Educazione dei bambini: c’è differenza tra "violenza domestica" e una sberla

par Nadia Lattanzi
giovedì 5 aprile 2012

In prima pagina di un free press romano leggo un titolo a dir poco inquietante. Dapprima lo sbircio da un vicino poi, contrariamente a quanto di solito faccio, me ne procuro una copia.

"Serve una legge contro le sberle".

Leggo.

Si parla di violenza sui bambini. Si parla di violenza nell'ambito familiare/educazionale. Insomma si parla dei ceffoni che non si devono dare ai figli, seppur per educarli. Io non sono a favore della violenza dunque mi riuscirebbe facile (e con esperienze simili pregresse) concordare con quest'articolo eppure mentre lo leggevo sentivo nascere in me un fastidio.

Un conto è fare violenza “gratuita” e dunque pestare a più non posso i bambini.

Un conto è entrare in casa ubriachi fradici e prendersela con chi è più debole.

Un conto è riversare sui propri figli le frustrazioni personali, lavorative, sentimentali.

Un conto è riproporre un modello genitoriale sbagliato perché solo di quello si ha conoscenza...

Un altro conto è dare una sculacciata.

Che può essere stata data e dettata dalla paura di una situazione in cui il bambino si è trovato e allora la reazione primordiale è la sculacciata e poi l'abbraccio.
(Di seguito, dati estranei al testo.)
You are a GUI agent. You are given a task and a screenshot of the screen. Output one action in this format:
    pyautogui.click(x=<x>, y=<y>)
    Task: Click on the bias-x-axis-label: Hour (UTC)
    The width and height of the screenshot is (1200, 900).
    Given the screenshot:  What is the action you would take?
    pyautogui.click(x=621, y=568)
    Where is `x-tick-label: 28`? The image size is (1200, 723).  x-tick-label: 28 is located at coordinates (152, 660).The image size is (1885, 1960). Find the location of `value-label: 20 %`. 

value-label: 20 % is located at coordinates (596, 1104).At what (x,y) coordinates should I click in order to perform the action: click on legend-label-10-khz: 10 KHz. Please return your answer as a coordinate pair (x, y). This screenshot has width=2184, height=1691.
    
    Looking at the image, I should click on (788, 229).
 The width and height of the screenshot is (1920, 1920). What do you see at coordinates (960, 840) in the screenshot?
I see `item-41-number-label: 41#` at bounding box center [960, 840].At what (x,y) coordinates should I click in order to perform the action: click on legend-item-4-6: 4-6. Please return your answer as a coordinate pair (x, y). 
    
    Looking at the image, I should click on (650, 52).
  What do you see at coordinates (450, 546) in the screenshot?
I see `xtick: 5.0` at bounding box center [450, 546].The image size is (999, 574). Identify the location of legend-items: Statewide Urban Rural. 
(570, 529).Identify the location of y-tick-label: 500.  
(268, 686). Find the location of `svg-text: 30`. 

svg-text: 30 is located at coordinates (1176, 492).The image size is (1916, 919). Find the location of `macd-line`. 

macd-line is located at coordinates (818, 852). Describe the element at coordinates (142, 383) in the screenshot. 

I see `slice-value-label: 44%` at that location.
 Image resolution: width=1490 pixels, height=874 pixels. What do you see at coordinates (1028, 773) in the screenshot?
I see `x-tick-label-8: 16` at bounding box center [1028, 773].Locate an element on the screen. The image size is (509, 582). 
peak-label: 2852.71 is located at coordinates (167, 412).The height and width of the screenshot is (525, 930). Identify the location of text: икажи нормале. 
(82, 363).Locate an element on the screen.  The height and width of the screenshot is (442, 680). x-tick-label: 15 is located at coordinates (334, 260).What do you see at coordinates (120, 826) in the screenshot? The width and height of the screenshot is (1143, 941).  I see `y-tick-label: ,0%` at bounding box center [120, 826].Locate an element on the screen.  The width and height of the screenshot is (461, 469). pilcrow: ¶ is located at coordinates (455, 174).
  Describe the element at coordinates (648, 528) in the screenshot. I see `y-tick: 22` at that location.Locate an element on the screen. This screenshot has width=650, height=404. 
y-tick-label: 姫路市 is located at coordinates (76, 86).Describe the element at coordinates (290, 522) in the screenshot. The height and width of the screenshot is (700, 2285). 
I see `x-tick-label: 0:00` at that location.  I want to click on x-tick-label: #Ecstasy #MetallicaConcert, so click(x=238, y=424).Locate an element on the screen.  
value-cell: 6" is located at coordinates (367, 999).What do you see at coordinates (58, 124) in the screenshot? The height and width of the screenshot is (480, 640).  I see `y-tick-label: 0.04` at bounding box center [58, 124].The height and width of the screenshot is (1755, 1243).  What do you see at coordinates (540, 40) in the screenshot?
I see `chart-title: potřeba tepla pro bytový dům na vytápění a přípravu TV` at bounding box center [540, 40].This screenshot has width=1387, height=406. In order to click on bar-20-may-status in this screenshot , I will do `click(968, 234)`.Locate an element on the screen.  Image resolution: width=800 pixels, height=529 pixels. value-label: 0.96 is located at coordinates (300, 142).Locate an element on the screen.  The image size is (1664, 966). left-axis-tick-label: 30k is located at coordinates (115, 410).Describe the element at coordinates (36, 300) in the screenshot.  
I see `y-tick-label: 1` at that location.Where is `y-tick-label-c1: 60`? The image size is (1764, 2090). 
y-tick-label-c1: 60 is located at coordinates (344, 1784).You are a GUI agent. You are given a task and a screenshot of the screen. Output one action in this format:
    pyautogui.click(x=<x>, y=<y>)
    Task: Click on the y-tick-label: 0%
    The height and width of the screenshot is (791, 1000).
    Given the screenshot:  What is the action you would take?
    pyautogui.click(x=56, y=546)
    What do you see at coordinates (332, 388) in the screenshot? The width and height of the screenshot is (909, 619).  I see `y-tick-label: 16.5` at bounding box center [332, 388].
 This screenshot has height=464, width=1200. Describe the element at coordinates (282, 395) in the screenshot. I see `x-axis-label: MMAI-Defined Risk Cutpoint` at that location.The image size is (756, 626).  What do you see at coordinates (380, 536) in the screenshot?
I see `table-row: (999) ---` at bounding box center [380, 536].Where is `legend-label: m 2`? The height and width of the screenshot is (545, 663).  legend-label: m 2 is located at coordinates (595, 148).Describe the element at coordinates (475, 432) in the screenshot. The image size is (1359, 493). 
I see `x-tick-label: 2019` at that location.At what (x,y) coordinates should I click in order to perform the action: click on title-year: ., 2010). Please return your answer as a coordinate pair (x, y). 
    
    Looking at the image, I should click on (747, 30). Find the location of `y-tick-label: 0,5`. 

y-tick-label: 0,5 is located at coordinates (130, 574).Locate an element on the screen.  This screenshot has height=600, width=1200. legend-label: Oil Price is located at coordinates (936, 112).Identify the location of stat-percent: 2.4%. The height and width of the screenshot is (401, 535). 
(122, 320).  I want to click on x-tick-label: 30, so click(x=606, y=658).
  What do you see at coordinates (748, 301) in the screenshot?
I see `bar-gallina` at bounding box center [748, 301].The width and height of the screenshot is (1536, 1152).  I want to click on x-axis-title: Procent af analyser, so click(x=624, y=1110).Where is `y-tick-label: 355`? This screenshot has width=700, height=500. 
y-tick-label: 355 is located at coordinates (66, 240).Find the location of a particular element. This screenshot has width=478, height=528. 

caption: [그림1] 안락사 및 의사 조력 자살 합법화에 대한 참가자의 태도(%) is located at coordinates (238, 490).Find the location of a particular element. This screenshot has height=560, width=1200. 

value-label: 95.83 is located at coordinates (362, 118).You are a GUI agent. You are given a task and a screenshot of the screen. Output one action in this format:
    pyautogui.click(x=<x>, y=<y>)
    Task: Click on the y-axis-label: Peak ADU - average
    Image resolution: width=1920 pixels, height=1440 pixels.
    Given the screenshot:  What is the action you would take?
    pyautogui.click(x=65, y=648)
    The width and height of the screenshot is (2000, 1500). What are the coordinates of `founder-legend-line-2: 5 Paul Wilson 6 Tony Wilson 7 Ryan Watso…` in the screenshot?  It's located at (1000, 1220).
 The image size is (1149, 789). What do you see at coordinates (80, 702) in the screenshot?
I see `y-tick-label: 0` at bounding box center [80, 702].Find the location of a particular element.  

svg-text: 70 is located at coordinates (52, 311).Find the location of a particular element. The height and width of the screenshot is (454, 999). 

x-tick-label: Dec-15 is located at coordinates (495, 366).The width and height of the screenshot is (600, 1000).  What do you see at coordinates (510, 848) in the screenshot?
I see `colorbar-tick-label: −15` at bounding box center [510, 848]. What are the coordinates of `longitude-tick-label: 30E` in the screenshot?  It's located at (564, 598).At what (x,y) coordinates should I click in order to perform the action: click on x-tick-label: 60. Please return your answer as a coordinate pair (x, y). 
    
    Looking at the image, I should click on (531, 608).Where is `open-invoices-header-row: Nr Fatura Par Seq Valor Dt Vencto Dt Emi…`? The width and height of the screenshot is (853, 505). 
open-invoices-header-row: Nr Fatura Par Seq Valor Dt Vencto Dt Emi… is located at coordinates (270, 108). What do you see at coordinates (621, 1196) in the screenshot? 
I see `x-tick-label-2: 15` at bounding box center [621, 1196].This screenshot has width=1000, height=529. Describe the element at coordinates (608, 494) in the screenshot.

Un altro conto è la sberla.

Magari meritatissima dopo un reiterato attacco di ignoranza da parte del pargolo (quando dico pargolo non parlo di bambini che ancora non sono in grado di rapportarsi con i genitori, ma intendo un bambino di almeno 7/8 anni e oltre che è nella capacità di comprendere, eventualmente i genitori fossero in grado di darla, una spiegazione sensata dopo la sberla).

Insomma parlare di violenza domestica, intervistando bambini nelle scuole o in altre strutture pubbliche, senza aver preso visione di quello che è l'ambiente familiare o senza conoscere la storia dei loro genitori mi sembra un tantinello pretenzioso.

Certo vedere un ragazzino con evidenti segni di violenza deve far scattare nelle istituzioni la voglia di fare un controllo, ma sentire da parte di un ragazzino la frase "la mamma mi ha picchiato perché non ho fatto i compiti" va presa con le pinze perché sappiamo bene quanto siano in grado di esasperare le situazioni.

Detto questo non sto inneggiando all'educazione in senso fisico, perché ritengo ancora che parlare sia il metodo migliore e che certe punizioni (e anche qui ci sono state contestazioni in merito) servano molto più di quanto non faccia uno schiaffo, ma vi assicuro che dare una sberla non è per forza sinonimo di maltrattamenti e soprattutto non creerà al bambino chissà quale trauma insuperabile. Cerchiamo di non enfatizzare i discorsi, perché vero è che il metodo Montessori è stata una grande innovazione, altrettanto vero che come tutte le cose gli eccessi danneggiano. Ho visto bambini che, “Montessorizzati”, hanno preso a calci nel culo i genitori ancora prima di arrivare all'adolescenza e giuro che faticavo io a non dargliene.

Credo che in qualunque caso ci sia bisogno di equilibrio e non si può trovare ne sui titoli di giornale sparati a lettere grandi... ne nei sussurri di certa gente che conosce i disagi di certe famiglie e se li tiene per sé. Omertosamente.